** Work request **
The expected output is each line from the one containing "Where should I" to the last line of the data below, set down exactly, minus the pictures.

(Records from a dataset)
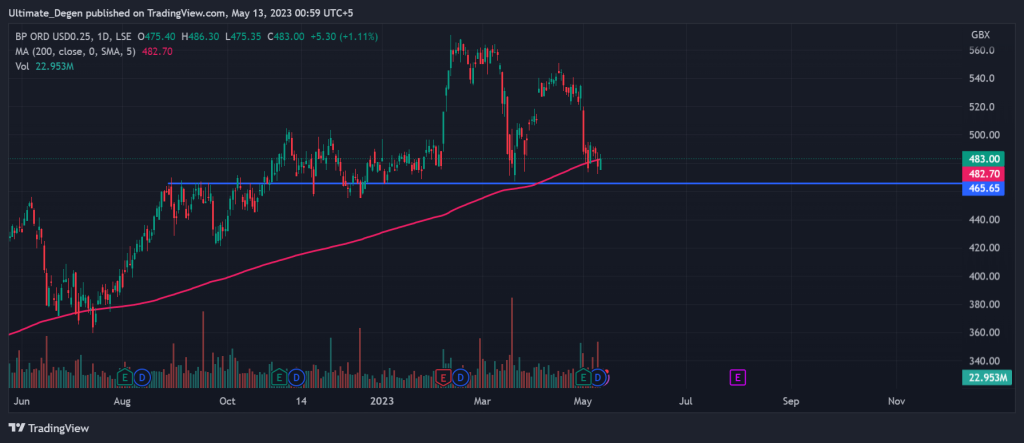Click the green 483.00 current price label

(982, 159)
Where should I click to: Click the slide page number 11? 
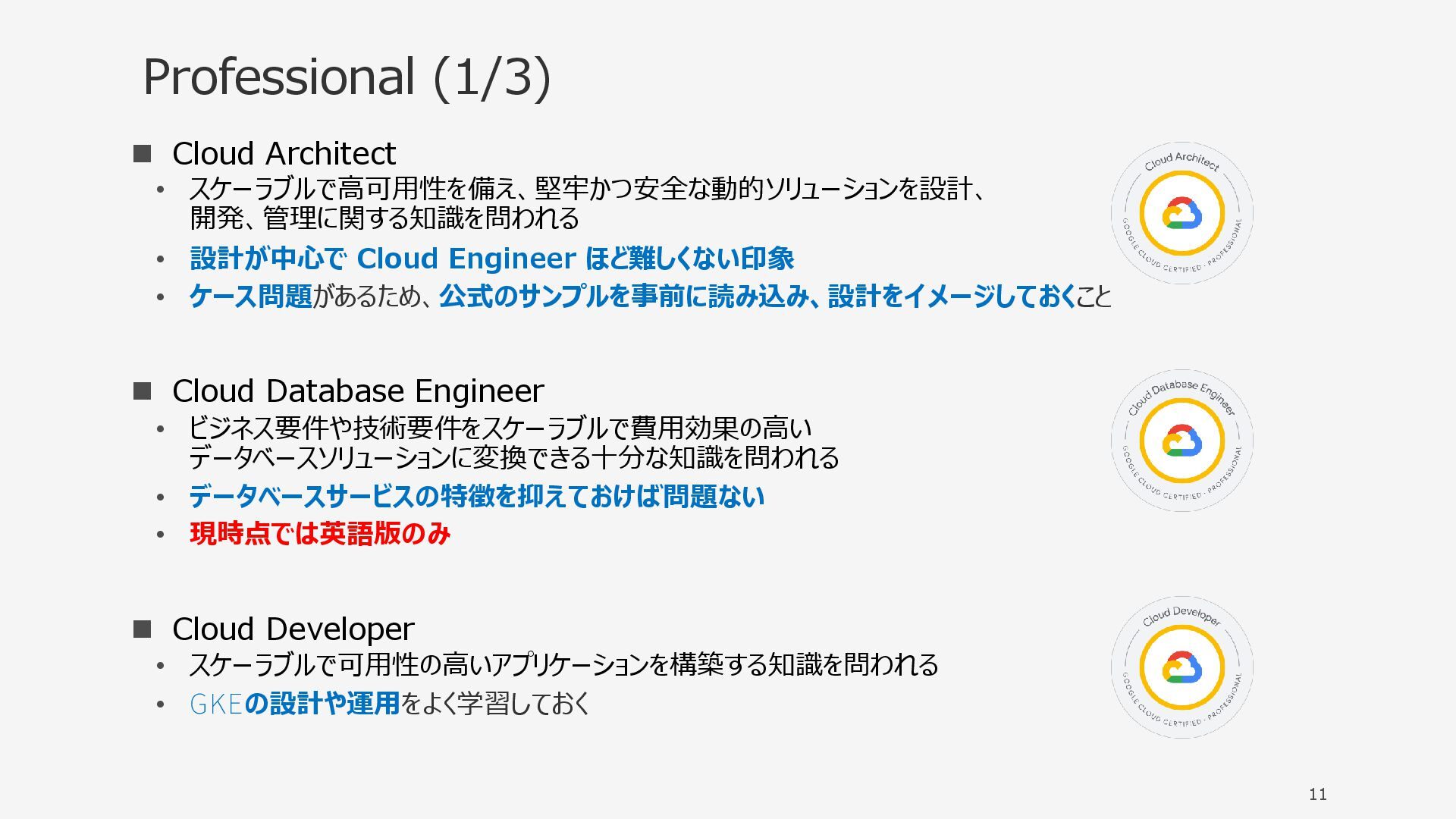(x=1317, y=794)
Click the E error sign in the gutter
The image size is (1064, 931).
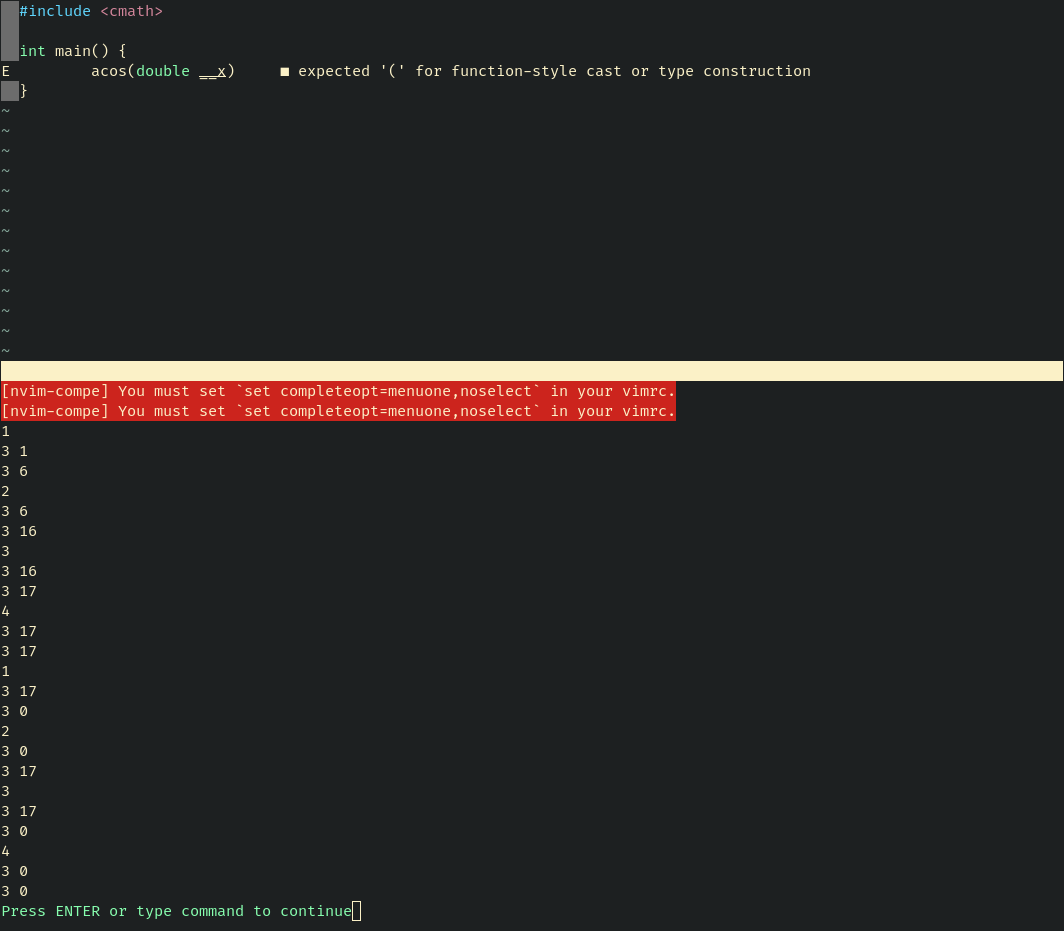[4, 71]
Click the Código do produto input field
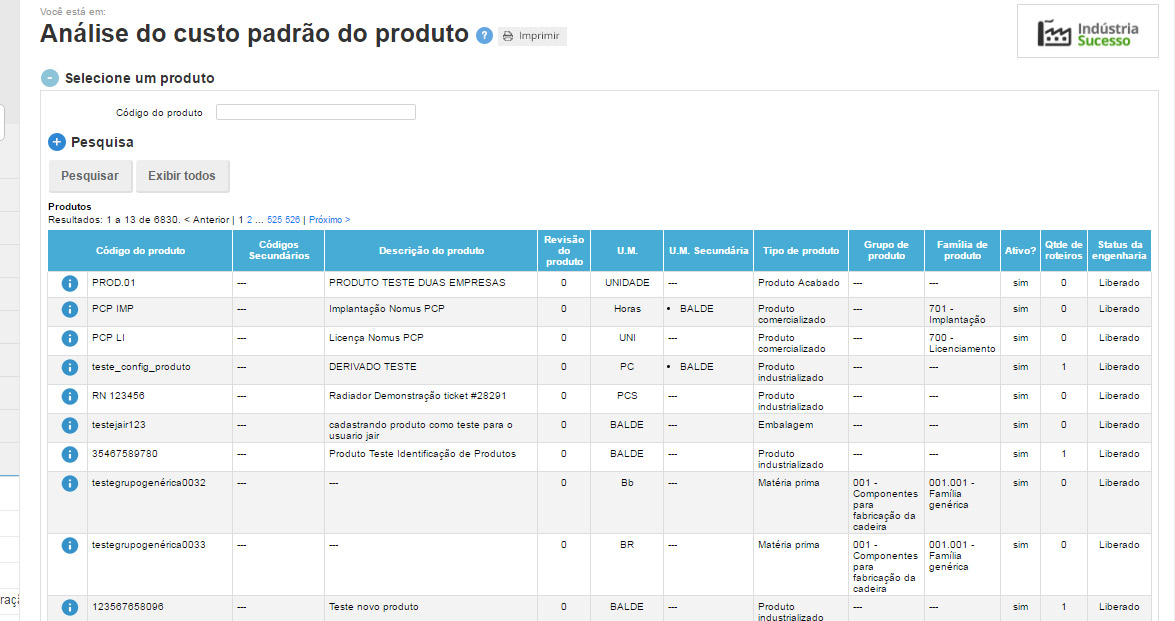Screen dimensions: 1175x621 316,112
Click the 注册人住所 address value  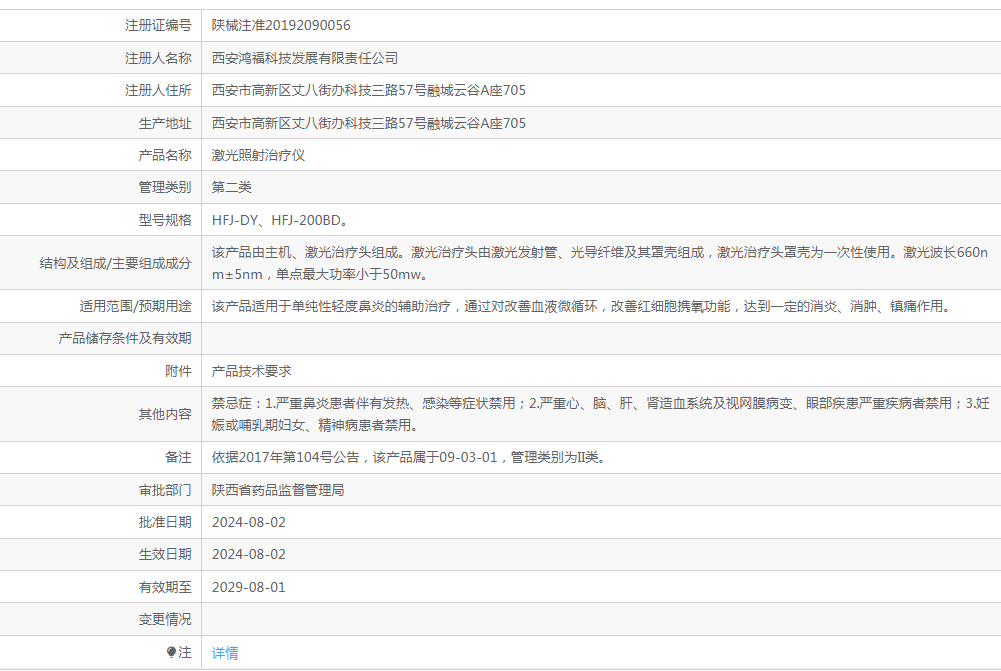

** Output for this exercise **
Where should I click to: Click the slide page number 11? 
(x=1317, y=794)
Click the E error sign in the gutter
The image size is (1064, 931).
[4, 71]
Click the Código do produto input field
Screen dimensions: 1175x621 316,112
Click the 注册人住所 address value  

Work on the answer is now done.